[Dataset entries]
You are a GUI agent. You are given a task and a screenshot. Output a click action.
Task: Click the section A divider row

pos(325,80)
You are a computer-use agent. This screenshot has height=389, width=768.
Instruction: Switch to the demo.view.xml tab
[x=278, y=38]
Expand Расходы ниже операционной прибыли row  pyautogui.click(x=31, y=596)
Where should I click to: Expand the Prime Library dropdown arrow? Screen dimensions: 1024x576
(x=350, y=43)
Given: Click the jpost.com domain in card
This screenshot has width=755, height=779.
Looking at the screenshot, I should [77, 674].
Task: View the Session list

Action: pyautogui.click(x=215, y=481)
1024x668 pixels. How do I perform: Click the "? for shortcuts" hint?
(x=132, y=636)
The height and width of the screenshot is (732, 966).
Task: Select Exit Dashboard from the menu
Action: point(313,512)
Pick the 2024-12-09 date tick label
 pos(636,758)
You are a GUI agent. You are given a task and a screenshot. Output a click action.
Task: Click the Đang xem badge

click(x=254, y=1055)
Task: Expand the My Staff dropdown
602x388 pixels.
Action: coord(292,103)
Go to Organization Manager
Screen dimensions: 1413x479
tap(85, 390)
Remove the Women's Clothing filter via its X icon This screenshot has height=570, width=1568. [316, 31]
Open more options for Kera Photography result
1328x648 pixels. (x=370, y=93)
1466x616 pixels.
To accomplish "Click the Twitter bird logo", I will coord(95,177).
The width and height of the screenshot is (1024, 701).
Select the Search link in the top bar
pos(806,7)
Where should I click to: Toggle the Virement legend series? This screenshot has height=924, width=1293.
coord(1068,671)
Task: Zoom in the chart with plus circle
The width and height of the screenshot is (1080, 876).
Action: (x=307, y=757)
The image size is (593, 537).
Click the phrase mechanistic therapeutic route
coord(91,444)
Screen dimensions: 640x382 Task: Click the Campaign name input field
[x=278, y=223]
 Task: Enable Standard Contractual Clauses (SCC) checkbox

* ACTIVITY:
Repeat the lines above, from the one containing "The width and height of the screenshot is (1024, 701)." to the final line, word for word and with nothing else.

* EXERCISE RESULT:
The width and height of the screenshot is (1024, 701).
Select the Search link in the top bar
pos(806,7)
Where should I click to: Toggle the Virement legend series? This screenshot has height=924, width=1293.
coord(1068,671)
Task: Zoom in the chart with plus circle
The width and height of the screenshot is (1080, 876).
Action: (x=307, y=757)
The image size is (593, 537).
Click the phrase mechanistic therapeutic route
coord(91,444)
Screen dimensions: 640x382 Task: Click the Campaign name input field
[x=278, y=223]
 Task: Enable Standard Contractual Clauses (SCC) checkbox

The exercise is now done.